The outer forts on this front had already fallen, and bombardment of the trenches was in progress. This increased in violence during the night and early morning of October 5, when the advanced posts were driven in and the enemy effected a crossing of the river, which was not under fire from the trenches.
About midday the 7th Belgian Regiment was forced to retire, thus exposing my right flank. A vigorous counter-attack, gallantly led by Colonel Tierchon, 2nd Chasseurs, assisted by our aeroplanes, restored the position late in the afternoon.
Unfortunately, an attempt made by the Belgian troops during the night (October 5-6) to drive the enemy across the river failed, and resulted in the evacuation of practically the whole of the Belgian trenches.
The few troops now capable of another counterattack were unable to make any impression, and the position of the Marine Brigade became untenable.
The bombardment, too, was very violent, but the retirement of the brigade was well carried out, and soon after midday (October 6) an intermediate position, which had been hastily prepared, was occupied.
The two Naval Brigades reached Antwerp during the night October 5-6. The 1st Brigade moved out in the afternoon of the 5th to assist the withdrawal to the main second line of defence.
The retirement was carried out during the night, October 6-7, without opposition, and the Naval Division occupied the intervals between the forts on the second line of defence.
The bombardment of the town, forts, and trenches began at midnight, October 7-8, and continued with increasing intensity until the evacuation of the fortress.
As the water supply had been cut, no attempt could be made to subdue the flames, and soon 100 houses were burning. Fortunately there was no wind, or the whole town and bridges must have been destroyed.
During the day (October 8) it appeared evident that the Belgian Army could not hold the forts any longer. About 5.30 p.m. I considered that if the Naval Division was to avoid disaster an immediate retirement under cover of darkness was necessary.
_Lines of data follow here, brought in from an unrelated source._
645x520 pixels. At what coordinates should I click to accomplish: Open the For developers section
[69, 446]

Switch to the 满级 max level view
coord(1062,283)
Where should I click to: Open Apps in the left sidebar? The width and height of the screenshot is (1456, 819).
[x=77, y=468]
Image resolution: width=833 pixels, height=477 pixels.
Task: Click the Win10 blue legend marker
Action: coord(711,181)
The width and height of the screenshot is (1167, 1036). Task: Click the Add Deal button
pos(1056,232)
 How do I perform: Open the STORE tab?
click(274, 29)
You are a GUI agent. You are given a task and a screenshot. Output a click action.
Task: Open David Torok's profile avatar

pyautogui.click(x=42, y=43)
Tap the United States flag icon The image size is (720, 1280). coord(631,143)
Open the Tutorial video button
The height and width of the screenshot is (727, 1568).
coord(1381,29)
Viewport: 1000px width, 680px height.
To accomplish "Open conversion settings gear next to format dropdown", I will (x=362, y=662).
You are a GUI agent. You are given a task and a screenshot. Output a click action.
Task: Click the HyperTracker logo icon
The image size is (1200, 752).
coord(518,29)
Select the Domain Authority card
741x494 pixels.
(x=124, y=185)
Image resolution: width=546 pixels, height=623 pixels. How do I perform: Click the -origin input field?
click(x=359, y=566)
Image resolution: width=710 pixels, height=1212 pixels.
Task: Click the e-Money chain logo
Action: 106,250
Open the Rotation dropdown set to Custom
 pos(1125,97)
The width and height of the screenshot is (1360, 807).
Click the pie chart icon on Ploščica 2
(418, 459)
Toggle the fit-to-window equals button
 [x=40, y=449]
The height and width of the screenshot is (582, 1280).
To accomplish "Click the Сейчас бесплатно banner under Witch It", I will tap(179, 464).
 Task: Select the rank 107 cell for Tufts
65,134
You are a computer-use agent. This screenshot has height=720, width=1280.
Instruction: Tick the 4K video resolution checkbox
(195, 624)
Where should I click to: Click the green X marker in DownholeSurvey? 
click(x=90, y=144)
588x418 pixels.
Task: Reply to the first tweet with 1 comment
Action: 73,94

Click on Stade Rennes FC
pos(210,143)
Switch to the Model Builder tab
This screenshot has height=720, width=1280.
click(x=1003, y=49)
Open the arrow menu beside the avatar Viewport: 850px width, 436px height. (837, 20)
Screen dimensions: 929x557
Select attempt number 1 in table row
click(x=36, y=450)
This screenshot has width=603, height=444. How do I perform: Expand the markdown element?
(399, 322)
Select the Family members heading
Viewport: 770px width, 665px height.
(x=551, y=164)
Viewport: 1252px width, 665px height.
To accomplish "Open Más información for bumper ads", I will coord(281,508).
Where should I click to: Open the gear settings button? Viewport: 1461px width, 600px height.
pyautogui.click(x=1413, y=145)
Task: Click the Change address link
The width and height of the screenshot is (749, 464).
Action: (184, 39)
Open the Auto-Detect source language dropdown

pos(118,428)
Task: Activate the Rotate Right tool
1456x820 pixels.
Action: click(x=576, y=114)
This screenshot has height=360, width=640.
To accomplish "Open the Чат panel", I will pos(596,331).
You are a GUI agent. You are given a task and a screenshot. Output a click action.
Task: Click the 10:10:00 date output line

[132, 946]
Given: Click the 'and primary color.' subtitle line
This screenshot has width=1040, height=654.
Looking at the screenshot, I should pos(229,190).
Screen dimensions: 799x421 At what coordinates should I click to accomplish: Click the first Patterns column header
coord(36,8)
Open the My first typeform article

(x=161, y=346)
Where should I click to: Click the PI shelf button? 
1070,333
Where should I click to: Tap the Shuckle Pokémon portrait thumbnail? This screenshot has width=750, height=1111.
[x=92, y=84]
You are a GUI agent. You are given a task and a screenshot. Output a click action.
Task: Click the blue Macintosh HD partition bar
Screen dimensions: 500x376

General De Guise, the Belgian Commander, was in complete agreement. He was most chivalrous and gallant, insisting on giving orders that the roads and bridges were to be cleared for the passage of the British troops.
The retirement began about 7.30 p.m., and was carried out under very difficult conditions.
The enemy were reported in force (a division plus a reserve brigade) on our immediate line of retreat, rendering necessary a detour of fifteen miles to the north.
All the roads were crowded with Belgian troops, refugees, herds of cattle, and all kinds of vehicles, making inter-communication a practical impossibility. Partly for these reasons, partly on account of fatigue, and partly from at present unexplained causes large numbers of the 1st Naval Brigade became detached, and I regret to say are either prisoners or interned in Holland.
Marching all night (October 8 to 9), one battalion of 1st Brigade, the 2nd Brigade, and Royal Marine Brigade, less one battalion, entrained at St. Gillies Waes, and effected their retreat without further incident.
The Battalion (Royal Marine Brigade) Rear Guard of the whole force also entrained late in the afternoon together with many hundreds of refugees, but at Morbeke the line was cut, the engine derailed, and the enemy opened fire.
There was considerable confusion. It was dark, and the agitation of the refugees made it difficult to pass any orders. However, the battalion behaved admirably, and succeeded in fighting its way through, but with a loss in missing of more than half its number. They then marched another ten miles to Selzaate and entrained there.
Colonel Seely and Colonel Bridges were not part of my command, but they rendered most skilful and helpful services during the evacuation.
I have the honour to be, Sir, your obedient servant,
A. Paris, Major-General, General Officer Commanding-in-Chief.